Variable type: numeric

skim_variable n_missing complete_rate mean sd p0 p25 p50 p75 p100 hist
RECORD_NBR 0 1 2.184743e+11 1.688984e+11 3030303437.00 3.636306e+09 3.139338e+11 3.630333e+11 3.939394e+11 ▆▁▁▂▇
PAY_YEAR 0 1 2.022000e+03 0.000000e+00 2022.00 2.022000e+03 2.022000e+03 2.022000e+03 2.022000e+03 ▁▁▇▁▁
DEPARTMENT_NO 0 1 6.670000e+00 3.350000e+00 2.00 4.000000e+00 4.000000e+00 8.000000e+00 1.500000e+01 ▇▁▂▃▁
MOU 0 1 1.429000e+01 1.238000e+01 0.00 3.000000e+00 1.200000e+01 2.100000e+01 6.400000e+01 ▇▅▃▁▁
REGULAR_PAY 0 1 9.398666e+04 5.390533e+04 -2784.60 5.699107e+04 8.329789e+04 1.192961e+05 4.191589e+05 ▇▇▂▁▁
OVERTIME_PAY 0 1 7.731190e+03 1.606256e+04 0.00 0.000000e+00 6.508500e+02 7.970890e+03 1.788942e+05 ▇▁▁▁▁
ALL_OTHER_PAY 0 1 5.028420e+03 5.212070e+03 -4203.26 1.573840e+03 4.466120e+03 6.368750e+03 7.459857e+04 ▇▁▁▁▁
TOTAL_PAY 0 1 1.067463e+05 5.872182e+04 200.00 6.574242e+04 9.836682e+04 1.400994e+05 4.251589e+05 ▇▇▂▁▁
CITY_RETIREMENT_CONTRIBUTIONS 0 1 2.808288e+04 1.611783e+04 0.00 1.690269e+04 2.487305e+04 3.613389e+04 1.243225e+05 ▇▆▂▁▁
BENEFIT_PAY 0 1 1.283224e+04 6.662760e+03 0.00 8.156400e+03 1.342632e+04 1.863576e+04 2.104200e+04 ▃▃▃▃▇
# Calculate the average total pay for each category
avg_department <- payroll_2022 |>
  group_by(DEPARTMENT_TITLE) |>
  summarize(avg_total_pay = mean(TOTAL_PAY))

avg_gender <- payroll_2022 |>
  group_by(GENDER) |>
  summarize(avg_total_pay = mean(TOTAL_PAY))

avg_ethnicity <- payroll_2022 |>
  group_by(ETHNICITY) |>
  summarize(avg_total_pay = mean(TOTAL_PAY))

write.csv(avg_department, "avg_department.csv", row.names = FALSE)
write.csv(avg_gender, "avg_gender.csv", row.names = FALSE)
write.csv(avg_ethnicity, "avg_ethnicity.csv", row.names = FALSE)
  1. Data Source:
  • The raw data was obtained from the Los Angeles City Controller’s data portal, available at City Employee Payroll Current Data.

  • The data encompasses payroll information for city employees.

  1. Data Selection and Filtering:
  • The data was filtered online to focus on active, full-time jobs for the year 2022. The specific filters applied were PAY_YEAR = 2022, EMPLOYMENT_TYPE = “FULL_TIME”, and JOB_STATUS = “ACTIVE”.
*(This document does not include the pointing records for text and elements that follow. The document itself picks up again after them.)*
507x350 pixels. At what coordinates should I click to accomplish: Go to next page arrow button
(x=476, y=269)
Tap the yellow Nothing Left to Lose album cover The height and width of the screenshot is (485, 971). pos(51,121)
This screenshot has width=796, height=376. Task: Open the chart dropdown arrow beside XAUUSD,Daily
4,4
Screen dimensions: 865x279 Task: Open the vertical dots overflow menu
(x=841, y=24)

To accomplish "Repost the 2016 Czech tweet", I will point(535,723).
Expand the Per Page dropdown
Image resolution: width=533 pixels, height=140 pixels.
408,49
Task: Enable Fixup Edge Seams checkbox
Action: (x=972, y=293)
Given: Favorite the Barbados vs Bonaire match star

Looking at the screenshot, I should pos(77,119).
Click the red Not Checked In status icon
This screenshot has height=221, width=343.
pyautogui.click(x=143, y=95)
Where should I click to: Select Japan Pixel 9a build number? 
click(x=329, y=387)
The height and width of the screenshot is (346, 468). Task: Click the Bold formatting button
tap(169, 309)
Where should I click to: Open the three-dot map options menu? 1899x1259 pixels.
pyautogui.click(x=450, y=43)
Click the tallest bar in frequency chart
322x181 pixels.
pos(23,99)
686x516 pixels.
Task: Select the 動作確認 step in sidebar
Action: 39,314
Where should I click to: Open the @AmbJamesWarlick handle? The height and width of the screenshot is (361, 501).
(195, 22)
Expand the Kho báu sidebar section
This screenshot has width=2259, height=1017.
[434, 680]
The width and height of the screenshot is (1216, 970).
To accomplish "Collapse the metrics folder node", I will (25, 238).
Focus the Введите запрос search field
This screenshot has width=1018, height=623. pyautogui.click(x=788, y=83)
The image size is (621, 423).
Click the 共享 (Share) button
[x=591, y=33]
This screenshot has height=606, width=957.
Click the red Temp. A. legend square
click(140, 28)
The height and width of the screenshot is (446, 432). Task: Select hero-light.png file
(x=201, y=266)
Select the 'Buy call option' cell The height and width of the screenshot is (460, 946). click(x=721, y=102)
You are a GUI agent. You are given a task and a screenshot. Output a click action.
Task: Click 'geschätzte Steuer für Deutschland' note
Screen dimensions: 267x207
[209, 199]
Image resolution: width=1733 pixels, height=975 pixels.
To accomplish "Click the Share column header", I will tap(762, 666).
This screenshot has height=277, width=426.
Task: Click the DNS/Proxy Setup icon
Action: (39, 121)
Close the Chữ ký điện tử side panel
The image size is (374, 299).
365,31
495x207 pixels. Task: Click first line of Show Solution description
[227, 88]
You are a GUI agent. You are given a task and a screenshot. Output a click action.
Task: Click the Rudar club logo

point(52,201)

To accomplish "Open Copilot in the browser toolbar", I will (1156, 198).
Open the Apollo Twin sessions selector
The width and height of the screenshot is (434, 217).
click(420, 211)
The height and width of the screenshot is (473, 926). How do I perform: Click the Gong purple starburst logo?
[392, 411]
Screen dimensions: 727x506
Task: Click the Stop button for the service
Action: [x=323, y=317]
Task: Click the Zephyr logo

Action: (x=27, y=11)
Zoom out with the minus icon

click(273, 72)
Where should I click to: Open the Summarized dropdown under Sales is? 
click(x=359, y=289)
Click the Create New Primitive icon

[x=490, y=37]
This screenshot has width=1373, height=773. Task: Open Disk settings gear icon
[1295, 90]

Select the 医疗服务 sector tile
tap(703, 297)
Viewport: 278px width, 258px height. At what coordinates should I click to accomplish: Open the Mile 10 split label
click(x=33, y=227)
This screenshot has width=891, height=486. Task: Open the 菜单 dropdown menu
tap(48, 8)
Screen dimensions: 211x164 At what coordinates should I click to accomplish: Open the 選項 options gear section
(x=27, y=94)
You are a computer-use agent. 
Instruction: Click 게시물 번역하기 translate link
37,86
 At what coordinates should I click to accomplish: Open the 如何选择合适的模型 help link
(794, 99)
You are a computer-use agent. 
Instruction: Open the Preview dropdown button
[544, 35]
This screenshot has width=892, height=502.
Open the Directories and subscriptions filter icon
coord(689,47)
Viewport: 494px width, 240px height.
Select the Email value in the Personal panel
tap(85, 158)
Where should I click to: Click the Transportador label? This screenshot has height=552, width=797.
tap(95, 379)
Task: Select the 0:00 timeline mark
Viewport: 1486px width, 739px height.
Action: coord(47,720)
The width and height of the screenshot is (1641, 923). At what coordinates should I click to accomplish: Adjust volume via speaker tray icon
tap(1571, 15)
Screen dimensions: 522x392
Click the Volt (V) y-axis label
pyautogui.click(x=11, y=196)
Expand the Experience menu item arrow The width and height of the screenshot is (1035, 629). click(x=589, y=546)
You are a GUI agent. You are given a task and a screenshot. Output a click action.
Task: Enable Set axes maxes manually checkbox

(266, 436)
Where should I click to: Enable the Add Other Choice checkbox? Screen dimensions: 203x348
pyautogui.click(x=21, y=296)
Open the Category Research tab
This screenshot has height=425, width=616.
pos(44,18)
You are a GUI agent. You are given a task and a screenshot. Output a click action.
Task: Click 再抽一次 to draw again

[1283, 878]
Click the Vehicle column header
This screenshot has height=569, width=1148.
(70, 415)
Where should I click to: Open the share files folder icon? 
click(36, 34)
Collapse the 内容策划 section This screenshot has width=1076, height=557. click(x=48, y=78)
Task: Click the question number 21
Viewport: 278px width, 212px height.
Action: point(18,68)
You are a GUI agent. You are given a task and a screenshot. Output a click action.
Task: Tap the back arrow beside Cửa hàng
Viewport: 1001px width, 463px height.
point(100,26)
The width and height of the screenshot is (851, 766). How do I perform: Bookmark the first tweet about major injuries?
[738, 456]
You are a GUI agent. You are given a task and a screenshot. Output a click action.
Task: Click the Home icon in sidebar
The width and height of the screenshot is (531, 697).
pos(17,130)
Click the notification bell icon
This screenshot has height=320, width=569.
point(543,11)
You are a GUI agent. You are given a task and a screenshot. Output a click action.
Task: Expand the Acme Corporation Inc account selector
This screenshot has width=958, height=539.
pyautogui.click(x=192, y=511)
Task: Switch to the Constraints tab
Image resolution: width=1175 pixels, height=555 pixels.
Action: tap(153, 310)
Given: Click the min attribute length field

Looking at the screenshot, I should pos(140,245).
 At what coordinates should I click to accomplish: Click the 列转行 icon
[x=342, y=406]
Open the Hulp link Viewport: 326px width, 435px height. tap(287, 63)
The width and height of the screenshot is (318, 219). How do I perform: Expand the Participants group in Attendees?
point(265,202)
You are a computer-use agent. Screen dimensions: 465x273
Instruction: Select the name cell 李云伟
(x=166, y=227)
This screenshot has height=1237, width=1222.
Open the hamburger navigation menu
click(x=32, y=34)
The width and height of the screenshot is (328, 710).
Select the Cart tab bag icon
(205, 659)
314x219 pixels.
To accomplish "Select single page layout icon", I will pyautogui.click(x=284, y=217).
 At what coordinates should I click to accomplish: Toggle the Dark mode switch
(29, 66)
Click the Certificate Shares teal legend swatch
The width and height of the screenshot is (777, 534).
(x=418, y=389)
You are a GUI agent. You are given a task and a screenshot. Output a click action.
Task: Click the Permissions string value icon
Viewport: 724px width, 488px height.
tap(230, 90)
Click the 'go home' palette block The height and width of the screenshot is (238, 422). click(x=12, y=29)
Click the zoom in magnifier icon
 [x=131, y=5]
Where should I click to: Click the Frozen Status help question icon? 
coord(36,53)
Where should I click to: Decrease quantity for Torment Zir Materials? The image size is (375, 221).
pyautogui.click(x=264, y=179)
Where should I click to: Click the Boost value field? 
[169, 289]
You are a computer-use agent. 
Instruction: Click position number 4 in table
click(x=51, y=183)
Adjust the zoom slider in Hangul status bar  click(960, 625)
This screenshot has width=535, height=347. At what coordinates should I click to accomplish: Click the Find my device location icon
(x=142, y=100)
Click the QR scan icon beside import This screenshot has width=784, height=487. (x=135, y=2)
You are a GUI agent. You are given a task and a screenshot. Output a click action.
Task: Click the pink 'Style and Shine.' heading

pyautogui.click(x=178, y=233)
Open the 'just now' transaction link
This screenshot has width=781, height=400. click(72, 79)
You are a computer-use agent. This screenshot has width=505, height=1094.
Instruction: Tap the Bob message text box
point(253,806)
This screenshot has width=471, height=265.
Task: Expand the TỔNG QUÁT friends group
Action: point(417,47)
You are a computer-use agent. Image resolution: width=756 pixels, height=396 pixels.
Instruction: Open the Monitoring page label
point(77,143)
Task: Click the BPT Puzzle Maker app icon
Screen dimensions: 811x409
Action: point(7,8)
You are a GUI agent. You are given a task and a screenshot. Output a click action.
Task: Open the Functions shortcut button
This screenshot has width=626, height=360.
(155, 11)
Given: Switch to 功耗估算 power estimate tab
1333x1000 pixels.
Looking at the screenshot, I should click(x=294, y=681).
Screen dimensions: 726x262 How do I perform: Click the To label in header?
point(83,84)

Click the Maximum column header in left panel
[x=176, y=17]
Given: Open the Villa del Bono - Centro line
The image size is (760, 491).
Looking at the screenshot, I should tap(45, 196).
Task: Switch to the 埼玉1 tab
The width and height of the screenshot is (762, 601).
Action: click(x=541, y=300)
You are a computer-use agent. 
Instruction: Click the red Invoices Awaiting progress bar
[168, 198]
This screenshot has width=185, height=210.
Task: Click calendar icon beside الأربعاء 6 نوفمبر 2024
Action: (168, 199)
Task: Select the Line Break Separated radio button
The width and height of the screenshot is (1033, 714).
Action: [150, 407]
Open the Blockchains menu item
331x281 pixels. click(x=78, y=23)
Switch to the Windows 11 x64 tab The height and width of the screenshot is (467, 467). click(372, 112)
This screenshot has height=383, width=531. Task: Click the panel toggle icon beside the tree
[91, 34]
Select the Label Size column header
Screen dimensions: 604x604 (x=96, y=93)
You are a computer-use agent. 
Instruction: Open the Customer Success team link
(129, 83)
  • Due to the large size of the dataset, it was divided by department numbers into 10 different subsets, each uploaded separately on GitHub.

  1. Data Integration and Cleaning in R:
  • The R programming language, along with various libraries such as tidyverse, scales, dplyr, stringr, and ggplot2, was used for data manipulation and cleaning.

  • Each department’s dataset was named similarly, differing only in their department numbers. This naming convention facilitated the combination of these datasets into one comprehensive dataset using a map function.

  1. Data Processing and Analysis-Ready Dataset:
  • The combined dataset was reviewed using skimr::skim to ensure proper integration and to get an overview of the data structure.

  • The dataset was then processed to calculate the average total pay for each category (department, gender, and ethnicity). This was done using the group_by and summarize functions in R, resulting in three separate datasets: avg_department, avg_gender, and avg_ethnicity.

  • Each of these datasets represents the average total pay categorized by department title, gender, and ethnicity, respectively.

  1. Final Output:
  • The final, analysis-ready datasets (avg_department, avg_gender, avg_ethnicity) were written as .csv files and are included as part of the project submission.

  • These datasets provide a cleaned and structured view of the payroll information, making them suitable for further analysis and visualization in the project.